# Magia por categorías > Magia de Cerca >  Problemas con D´lite

## Mago Alaryk

Hola, tengo un problema, no me sirven ninguno de los modelos de d´lite que he probado me quedan todos demasiado pequeños. ¿Alguno conoce alguna modalidad que se use en otro dedo o algo parecido?

Gracias de antemano por la respuesta

P.D: Ahora que ya he posteado esto aqui, lo edito para disculparme por que no estoy seguro de si es el lugar correcto, mis disculpas si no lo es.

----------


## Pulgas

Si te sirven en otro dedo, prueba a hacer lo mismo, pero con ese dedo.
Tendrás que tener en cuenta que la ocultación será más complicada, pero ensayando frente a un espejo no le veo problema.

----------


## Mago Alaryk

Tengo que comprarme algunos, al menos tengo suerte que en mi ciudad tengo tienda física de magia jeje. De momento he visto algunos modelos de mis 3 mentores que me están metiendo en el mundo de la magia. He probado en el corazón, pero tengo serios problemas para ocultarlos bien y para quitarlos sin que se note demasiado jeje . muchas gracias!!!!

----------


## Pulgas

Le veo más inconveniente a la ocultación que al hecho de descalzarlo.
Espejo, práctica (mucha práctica) y paciencia.
Por cierto, los últimos d'lites vienen notablemente mayores que lso anteriores. ¿Tampoco esos te valen?

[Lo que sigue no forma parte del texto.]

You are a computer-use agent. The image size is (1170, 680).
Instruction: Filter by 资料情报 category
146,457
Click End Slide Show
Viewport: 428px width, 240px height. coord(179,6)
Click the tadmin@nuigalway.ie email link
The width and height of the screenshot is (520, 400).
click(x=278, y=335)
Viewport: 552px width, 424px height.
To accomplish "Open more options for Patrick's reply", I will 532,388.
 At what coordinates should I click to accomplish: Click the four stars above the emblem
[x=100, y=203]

En último extremo fabrícatelos con un FP grande (quitas el mecanismo de uno pequeño y lo adaptas al de tu tamaño).

----------


## joweme

La solución es bien fácil prueba a quitar el ***** y ponerselo a otro **** que te venga mejor, cuidado al desmontarlo le podrías provocar alguna avería.

----------


## Mago Lawrence

Si total no va a servirte, igual podrías probar de hacerle un corte o algo para que se haga mas grande y pegarlo de alguna forma...
Ahora mismo dentro de mi cabeza parece muy fácil pero igual es mas difícil de lo que creo... (que no seria nada raro)
espero que no me detengan por D'litecidio...

----------


## mayico

Correcto pon el chisme en un datil más grande...

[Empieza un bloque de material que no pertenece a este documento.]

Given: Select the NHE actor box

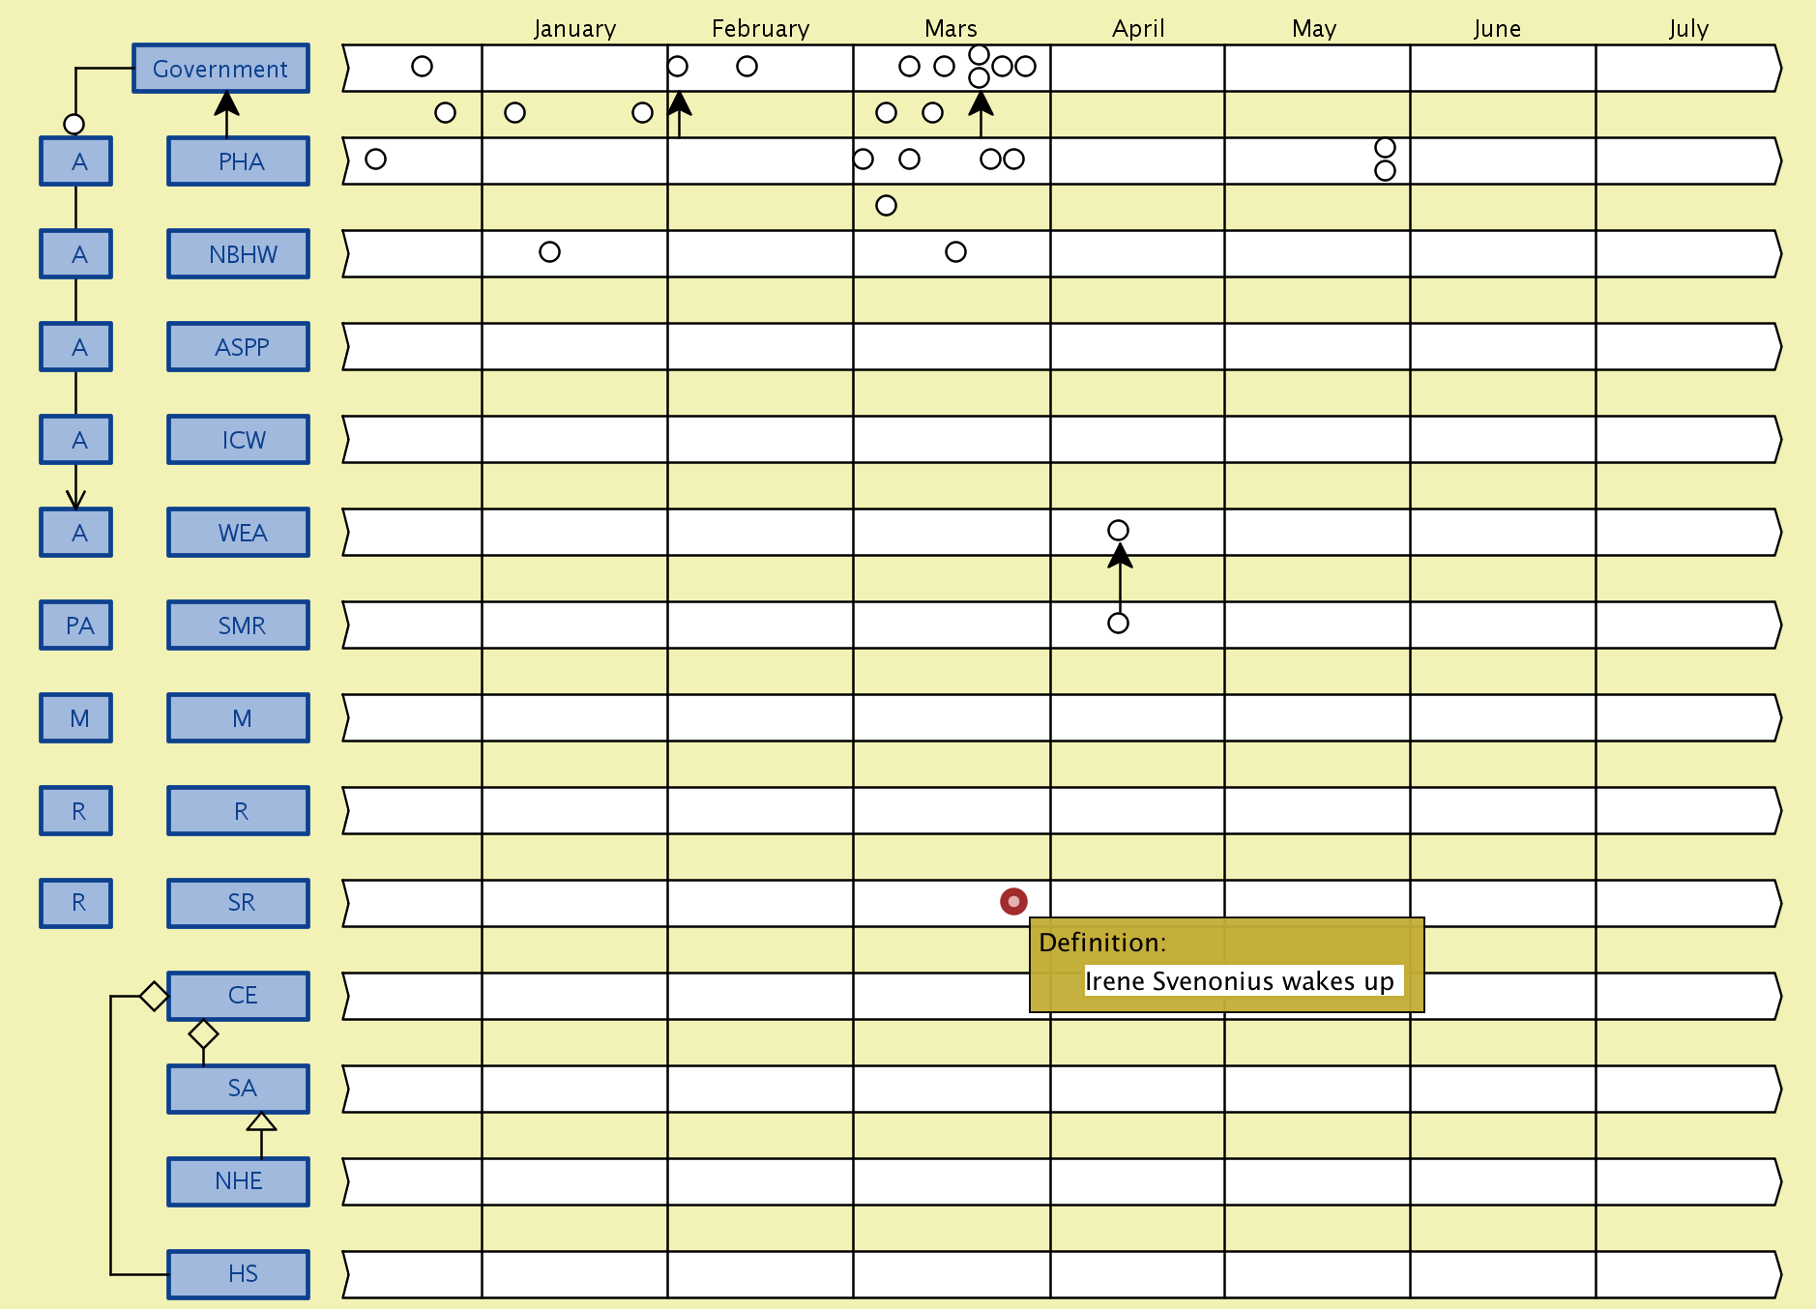Looking at the screenshot, I should tap(239, 1180).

Si no, coje uno de los blandos blandos... y hazle un corte en la parte del dorso, y así te entrará más el dedo.
Creeme, tengo uno destrozado ya del uso y... causa el mismo efeto, claro, que al estar roto como te digo se me descalza ya que mi dedo es finito.

----------


## Mago Lawrence

Mayico si igual probases a ponerle algo de esparadrapo de ese de la farmacia de color carne para apretarlo un poco ¿ podría servir para hacerlo a tu medida? ¿no?

----------


## Mago Alaryk

Gracias por los consejos a ver si voy hasta la tienda y barajo las opciones, aparte que mi problema es solo con un dedo xD que desde que soy pequeño a raíz de una rotura uno quedo algo mas ancho y ese es el problema. muchas gracias a todos

----------


## mayico

Mago Lawrence, mi solución es comprar otro ya que este está viejoooooo jejejejeje.

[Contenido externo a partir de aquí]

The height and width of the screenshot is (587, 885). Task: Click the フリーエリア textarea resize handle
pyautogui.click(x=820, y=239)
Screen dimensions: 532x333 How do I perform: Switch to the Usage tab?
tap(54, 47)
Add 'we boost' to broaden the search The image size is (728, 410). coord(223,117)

Mago Alaryk, ánimo ya verás que encuentras solución al problema, seguro que en la tienda te asesoran bien...

----------


## Mago Lawrence

También mayico también... lo que pasa que yo soy mucho del reciclaje mágico, y siempre si algo puede salirme mas barato lo aprovecho... (si la calidad no disminuye mucho claro)

----------


## mayico

El roto se puede utilizar para otras cosas... jejejeje y sigue siendo reciclaje.

----------


## joweme

Si te decantas por lo que te he dicho no vallas a pegarlo con pegamento, pues también podrías dañar usa en su defecto uno de los Zots

----------


## Mago Alaryk

muchas gracias por todas las ideas, da gusto en este foro jeje no llevo ni 24h  y no paro de escribir y leer :-) un saludo a todos

----------


## Lukan

Hay d´lites más económicos que el gimmick vien suelto y lo puedes poner en cualquier fp que te venga, la luz se verá igual.

Saludos!

----------